Flavia Pennetta a Buenos Aires: “Ora accompagno Fabio, ma vedere il tennis mi annoia!”

Abiti civili, borsetta, occhiali da sole, classico look da turista in giro in una calda e polverosa Buenos Aires. Ma non è una turista qualsiasi, è Flavia Pennetta, in Argentina ad accompagnare il suo Fabio, uscito al primo turno per mano di Federico Delbonis, ne nasce un’occasione per porle qualche domanda.

flavia-pennetta-gisella-dulko-hot-sexy0000000-600x400

Vista la sede del torneo, la nostra Flavia, che qualche mese fa ha annunciato il ritiro mentre sollevava il trofeo degli Us Open, ne ha approfittato per andare a trovare la sua ex compagna di doppio Gisela Dulko, con la quale ha vinto gli Australian Open di doppio nel 2011: “Eravamo una bella coppia perché eravamo diverse: io più impulsiva, lei più ponderata”.
Prima di venire a New York avevi già deciso di ritirarti?
“Si son arrivata sapendo che avrei annunciato il mio ritiro; è stato difficile far il passo, ma non rimpiango nulla. Ho bisogno di tempo perchè è un gran cambiamento di vita, ma per ora mi sto divertendo. Spesso dopo aver vinto si pensa di prolungare ancora, ma ero felice e soddisfatta di quello che stavo vivendo.

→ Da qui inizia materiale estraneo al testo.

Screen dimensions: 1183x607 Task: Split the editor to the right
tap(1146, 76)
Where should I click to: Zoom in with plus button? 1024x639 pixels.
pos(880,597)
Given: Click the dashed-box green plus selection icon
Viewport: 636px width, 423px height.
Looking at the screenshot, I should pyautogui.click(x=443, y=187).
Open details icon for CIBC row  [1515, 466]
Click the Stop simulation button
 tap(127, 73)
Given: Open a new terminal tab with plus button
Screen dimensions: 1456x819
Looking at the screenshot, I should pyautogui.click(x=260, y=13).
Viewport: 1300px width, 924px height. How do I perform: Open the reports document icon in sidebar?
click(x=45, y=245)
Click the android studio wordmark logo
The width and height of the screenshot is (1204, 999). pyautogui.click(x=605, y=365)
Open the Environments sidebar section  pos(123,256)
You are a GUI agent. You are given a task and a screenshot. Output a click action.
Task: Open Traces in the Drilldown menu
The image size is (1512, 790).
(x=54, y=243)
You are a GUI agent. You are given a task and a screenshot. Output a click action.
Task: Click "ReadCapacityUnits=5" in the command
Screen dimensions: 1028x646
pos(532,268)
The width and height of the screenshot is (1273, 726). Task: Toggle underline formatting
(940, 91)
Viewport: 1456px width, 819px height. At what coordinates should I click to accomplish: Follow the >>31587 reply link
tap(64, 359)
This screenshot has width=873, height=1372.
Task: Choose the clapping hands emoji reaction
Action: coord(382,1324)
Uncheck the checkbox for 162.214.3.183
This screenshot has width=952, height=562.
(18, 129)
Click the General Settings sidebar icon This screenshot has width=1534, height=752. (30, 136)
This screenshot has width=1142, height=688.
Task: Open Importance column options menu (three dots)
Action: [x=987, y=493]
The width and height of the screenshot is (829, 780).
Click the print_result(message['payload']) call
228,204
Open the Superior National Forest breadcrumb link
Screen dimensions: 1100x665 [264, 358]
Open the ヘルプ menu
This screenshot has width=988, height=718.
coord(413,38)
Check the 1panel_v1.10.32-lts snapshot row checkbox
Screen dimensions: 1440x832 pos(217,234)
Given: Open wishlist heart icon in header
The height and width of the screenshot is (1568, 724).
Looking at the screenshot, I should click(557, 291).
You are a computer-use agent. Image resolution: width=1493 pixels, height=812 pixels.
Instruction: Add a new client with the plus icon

Il risultato è stato una favola. In quale momento hai capito sarebbe andata così?
“Alla fine! Ho pensato che era il mio ultimo Slam e di godermelo. Stavo andando bene poi Roberta ha battuto Serena e per l’Italia è stata una finale diversa. Dopo la vittoria son volata a Brindisi e son stata lì un paio di giorni in incognito, per respirare nuovamente, son andata al mare con mia nonna per ritrovare la calma”.

 


Cosa serve ad una donna per restare competitiva?
“Come in tutte le élite dello sport bisogna fare delle scelte: per le donne è un po’ più difficile. E’ raro vedere una tennista girare nel circuito con il ragazzo o figli, da quel lato per l’uomo è più facile. Ad un certo punto devi far una scelta, quella di sposarsi e aver figli non è una decisione facile”.
Kim Clijsters è una delle poche che è riuscita a combinare entrambe le cose.
“E’ stata l’unica, è rimasta incinta molto giovane, aveva già scritto grandi pagine di tennis, molte di noi non avevano queste capacità. Questo è il primo torneo che accompagno Fabio; sono nervosa sugli spalti, ma cerco di non darlo a vedere. Da fuori è più facile accorgersi di scelte sbagliate fatte in campo, mentre quando sei tu in prima persona è più difficile rendersi conto di cosa succede. Se Fabio non mi chiede nulla, non commento. Veder un match di tennis mi annoia molto, al momento cerco di concentrarmi su di me e non pensare ad altro: mi hanno chiesto ospitate in tv, a Ballando con le Stelle, o in politica ma ho declinato l’invito”.

Sei stata una grande campionessa,ti aspetti altro?
“Grazie a Dio niente: ho avuto molto di più di quanto mi aspettassi. Ho ancora qualche sogno, spero di incontrarlo”.